Gene mutation can spur autoimmunity
By Nathan Seppa
Two research groups working separately have discovered a gene on the X chromosome that, when mutated, can lead to a dangerous autoimmune disorder and sometimes diabetes.
One of the groups, led by scientists at the University of Washington in Seattle, reports in the January Nature Genetics that the gene, called FOXP3, can be mutated in many ways. By checking blood samples from members of families afflicted with the autoimmune disorder—known as IPEX, which stands for immune disregulation, polyendocrinopathy, enteropathy, X-linked syndrome—the researchers uncovered the problematic mutations.
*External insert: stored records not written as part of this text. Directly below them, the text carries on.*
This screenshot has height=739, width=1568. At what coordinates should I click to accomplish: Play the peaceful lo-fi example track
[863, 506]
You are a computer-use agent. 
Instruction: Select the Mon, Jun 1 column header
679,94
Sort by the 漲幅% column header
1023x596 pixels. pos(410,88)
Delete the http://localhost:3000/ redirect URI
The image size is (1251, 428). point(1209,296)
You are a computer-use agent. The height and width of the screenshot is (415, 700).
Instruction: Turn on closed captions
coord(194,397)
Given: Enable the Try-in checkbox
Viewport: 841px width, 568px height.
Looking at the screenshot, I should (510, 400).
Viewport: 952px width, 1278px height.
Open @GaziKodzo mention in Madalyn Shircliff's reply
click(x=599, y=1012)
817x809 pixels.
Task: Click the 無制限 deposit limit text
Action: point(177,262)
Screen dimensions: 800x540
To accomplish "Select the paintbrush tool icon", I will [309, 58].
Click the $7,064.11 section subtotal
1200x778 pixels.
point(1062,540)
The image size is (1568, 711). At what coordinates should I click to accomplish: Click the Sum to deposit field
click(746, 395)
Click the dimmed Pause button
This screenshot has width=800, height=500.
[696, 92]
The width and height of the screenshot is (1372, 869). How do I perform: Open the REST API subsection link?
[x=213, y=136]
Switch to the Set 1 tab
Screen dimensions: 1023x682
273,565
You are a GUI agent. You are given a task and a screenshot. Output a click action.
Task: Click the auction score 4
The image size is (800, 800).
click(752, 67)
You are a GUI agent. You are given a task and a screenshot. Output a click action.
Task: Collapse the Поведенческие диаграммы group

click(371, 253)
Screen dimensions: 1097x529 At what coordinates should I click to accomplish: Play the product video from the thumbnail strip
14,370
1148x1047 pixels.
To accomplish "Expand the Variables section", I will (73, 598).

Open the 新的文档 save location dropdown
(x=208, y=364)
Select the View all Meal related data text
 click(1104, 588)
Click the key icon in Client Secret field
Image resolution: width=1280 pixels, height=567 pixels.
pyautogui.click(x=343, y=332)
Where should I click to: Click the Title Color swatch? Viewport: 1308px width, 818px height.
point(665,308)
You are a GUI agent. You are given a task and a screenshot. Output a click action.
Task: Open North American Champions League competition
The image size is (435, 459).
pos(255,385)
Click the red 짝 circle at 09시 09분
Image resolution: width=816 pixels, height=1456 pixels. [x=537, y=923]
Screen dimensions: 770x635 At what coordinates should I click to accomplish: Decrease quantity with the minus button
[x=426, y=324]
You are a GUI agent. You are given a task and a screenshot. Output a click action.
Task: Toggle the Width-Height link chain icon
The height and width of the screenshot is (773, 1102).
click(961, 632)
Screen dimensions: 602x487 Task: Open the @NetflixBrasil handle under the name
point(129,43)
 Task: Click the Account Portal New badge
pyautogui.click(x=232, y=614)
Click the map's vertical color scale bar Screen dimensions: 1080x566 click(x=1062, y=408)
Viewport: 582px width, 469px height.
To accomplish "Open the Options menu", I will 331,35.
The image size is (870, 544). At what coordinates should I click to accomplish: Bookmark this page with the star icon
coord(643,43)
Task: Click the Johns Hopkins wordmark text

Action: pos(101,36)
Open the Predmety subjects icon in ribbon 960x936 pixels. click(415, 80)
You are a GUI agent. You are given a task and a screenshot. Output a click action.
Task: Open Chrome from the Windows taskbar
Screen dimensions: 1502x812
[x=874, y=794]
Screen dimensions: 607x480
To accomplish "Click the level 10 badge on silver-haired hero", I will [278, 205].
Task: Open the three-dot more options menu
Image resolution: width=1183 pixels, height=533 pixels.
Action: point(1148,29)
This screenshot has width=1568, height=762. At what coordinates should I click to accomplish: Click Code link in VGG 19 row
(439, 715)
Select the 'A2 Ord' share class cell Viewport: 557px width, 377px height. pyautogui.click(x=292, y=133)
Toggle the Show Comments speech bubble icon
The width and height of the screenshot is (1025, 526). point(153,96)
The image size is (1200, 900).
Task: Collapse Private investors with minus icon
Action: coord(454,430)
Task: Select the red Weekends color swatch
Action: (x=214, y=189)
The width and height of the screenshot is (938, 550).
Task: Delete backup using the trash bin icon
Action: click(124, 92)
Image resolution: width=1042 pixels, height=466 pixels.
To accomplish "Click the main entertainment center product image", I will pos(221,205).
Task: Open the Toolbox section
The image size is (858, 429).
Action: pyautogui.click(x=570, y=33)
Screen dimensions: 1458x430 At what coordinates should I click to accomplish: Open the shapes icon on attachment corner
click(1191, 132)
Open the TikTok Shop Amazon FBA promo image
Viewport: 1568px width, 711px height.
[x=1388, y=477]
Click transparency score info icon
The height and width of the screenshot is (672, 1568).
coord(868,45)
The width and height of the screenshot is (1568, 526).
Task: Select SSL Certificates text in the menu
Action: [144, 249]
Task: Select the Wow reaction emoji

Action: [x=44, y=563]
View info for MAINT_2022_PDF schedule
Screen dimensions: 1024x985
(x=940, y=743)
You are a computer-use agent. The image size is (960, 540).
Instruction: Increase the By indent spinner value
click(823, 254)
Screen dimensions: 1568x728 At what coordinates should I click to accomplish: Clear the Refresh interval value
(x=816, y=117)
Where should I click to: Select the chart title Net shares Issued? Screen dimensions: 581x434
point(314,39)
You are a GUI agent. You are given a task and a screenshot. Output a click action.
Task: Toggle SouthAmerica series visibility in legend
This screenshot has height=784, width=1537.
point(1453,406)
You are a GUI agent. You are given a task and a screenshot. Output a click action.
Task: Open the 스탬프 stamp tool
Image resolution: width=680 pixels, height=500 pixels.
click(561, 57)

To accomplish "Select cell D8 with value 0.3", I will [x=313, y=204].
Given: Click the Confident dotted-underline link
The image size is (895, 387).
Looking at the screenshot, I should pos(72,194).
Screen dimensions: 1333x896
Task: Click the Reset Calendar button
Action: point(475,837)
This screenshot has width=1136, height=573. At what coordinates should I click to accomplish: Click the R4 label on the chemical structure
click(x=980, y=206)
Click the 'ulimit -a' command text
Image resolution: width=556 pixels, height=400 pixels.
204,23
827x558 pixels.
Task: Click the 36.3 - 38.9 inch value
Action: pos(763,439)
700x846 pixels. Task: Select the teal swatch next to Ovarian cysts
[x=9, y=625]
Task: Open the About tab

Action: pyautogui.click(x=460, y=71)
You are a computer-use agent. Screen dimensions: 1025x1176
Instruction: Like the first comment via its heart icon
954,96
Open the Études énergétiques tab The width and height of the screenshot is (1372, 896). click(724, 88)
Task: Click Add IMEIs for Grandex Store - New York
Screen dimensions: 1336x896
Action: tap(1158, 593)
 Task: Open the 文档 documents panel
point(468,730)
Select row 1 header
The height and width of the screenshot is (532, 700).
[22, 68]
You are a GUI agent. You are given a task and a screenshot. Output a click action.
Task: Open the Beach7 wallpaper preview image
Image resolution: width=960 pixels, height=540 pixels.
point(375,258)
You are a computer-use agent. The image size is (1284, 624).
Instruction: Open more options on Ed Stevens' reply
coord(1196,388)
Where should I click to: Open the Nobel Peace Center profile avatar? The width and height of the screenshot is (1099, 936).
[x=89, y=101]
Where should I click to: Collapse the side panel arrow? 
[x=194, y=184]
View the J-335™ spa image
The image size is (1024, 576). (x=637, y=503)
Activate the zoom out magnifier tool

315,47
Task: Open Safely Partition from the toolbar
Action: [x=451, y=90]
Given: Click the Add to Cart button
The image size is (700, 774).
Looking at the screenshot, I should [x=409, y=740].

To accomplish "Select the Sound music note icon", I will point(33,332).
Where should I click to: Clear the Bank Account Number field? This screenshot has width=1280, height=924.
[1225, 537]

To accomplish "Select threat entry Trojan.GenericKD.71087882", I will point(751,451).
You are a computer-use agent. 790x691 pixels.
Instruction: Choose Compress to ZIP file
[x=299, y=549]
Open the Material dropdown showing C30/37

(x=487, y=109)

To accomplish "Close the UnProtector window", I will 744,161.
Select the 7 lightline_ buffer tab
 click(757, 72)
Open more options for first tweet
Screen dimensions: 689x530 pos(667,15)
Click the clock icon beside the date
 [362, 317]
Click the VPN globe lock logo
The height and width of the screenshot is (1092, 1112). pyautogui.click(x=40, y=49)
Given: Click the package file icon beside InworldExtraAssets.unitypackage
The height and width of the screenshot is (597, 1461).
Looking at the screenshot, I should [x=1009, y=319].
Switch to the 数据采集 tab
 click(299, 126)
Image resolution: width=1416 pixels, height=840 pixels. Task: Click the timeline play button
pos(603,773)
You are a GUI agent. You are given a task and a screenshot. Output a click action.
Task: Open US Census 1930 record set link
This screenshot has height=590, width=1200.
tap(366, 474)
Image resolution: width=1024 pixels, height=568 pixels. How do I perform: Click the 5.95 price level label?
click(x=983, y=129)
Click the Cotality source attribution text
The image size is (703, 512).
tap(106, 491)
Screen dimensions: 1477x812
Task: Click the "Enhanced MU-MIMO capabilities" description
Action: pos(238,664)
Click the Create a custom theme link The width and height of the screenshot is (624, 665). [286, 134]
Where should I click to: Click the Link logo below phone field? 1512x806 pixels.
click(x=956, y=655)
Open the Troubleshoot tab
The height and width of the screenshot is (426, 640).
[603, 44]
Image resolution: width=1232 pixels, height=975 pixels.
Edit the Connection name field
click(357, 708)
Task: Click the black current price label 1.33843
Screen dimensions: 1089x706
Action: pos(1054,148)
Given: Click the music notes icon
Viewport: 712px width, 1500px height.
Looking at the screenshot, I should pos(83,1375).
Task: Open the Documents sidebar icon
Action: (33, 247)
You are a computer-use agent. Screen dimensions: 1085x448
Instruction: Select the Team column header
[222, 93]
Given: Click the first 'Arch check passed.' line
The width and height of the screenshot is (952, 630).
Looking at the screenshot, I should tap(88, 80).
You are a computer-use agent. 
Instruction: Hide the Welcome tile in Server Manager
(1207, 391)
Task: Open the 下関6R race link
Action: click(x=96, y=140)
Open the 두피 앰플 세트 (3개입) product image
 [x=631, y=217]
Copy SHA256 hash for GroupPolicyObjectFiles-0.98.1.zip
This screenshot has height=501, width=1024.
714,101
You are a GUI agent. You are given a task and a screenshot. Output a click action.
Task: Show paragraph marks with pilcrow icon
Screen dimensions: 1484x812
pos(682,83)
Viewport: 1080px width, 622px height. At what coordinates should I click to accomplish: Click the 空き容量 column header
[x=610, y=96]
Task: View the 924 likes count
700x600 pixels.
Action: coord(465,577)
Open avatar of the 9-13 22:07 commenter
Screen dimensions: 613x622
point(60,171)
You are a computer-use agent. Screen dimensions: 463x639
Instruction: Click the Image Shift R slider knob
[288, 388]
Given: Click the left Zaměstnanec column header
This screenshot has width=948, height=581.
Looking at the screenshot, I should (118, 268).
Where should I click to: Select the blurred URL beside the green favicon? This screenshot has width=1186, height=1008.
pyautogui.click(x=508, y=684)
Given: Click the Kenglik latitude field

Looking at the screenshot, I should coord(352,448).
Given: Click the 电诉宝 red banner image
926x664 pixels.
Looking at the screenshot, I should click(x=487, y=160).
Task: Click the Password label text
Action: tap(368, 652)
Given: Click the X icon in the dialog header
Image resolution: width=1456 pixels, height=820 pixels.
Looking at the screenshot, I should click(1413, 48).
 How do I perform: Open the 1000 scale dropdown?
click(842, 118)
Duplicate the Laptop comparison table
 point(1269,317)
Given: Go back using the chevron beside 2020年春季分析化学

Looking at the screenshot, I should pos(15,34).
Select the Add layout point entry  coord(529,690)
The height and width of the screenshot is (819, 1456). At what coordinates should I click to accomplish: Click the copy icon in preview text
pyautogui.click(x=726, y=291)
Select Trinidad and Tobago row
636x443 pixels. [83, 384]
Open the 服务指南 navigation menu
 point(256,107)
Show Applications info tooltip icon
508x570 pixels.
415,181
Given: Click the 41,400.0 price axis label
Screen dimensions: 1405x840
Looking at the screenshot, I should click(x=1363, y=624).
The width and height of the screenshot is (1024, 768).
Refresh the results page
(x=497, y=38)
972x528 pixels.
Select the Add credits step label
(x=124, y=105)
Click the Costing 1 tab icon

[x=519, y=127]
Although the protein encoded by the normal form of FOXP3 influences the immune system, its mechanism remains unknown, says coauthor Hans D. Ochs, an immunologist at the University of Washington School of Medicine. The scientists learned from animal studies that some defective versions of the protein cause out-of-control proliferation of T cells and antibodies. These, in turn, attack the small intestine and cause diarrhea that can be fatal in babies, Ochs says.
Eczema, thyroid problems, allergies, and type I diabetes also turn up in people with IPEX. In type I diabetes, also called juvenile-onset diabetes, the immune system destroys insulin-making cells in the pancreas. This autoimmune reaction spurred another research team to investigate whether IPEX patients with type I diabetes are likely to have the FOXP3 mutation.
After studying two extended families with a history of the disease combination, Talal A. Chatila and his colleagues at Washington University in St. Louis found that five boys who had IPEX and type I diabetes indeed had a mutated version of FOXP3, also called JM2. The researchers report their findings in the December 2000 Journal of Clinical Investigation.
The mutation is probably only one of several genetic defects that lead to type I diabetes, Chatila says.
IPEX, also known as X-linked autoimmunity-allergic disregulation (XLAAD) syndrome, selectively affects boys because they have only one X chromosome. If a boy’s sole X chromosome carries the mutated FOXP3, he develops IPEX. Girls aren’t affected when they carry the mutation because their normal copy of the gene on the other X chromosome compensates for the abnormal one, Chatila reports.
Mutations in this particular gene may account for the observation that, in the general population, boys are nearly twice as likely as girls to get type I diabetes, Chatila adds.
He suspects that normally the gene encodes a protein that enables immune cells to discern the body’s own cells from foreign material. This protein may be essential to the maturation of the T cells that makes them tolerant of body components, he says.
Ochs suggests, instead, that the protein may activate or silence other genes that play as yet unidentified roles in the immune system. Or, he says, the protein may sustain the programmed cell death that helps keep T cells from proliferating excessively.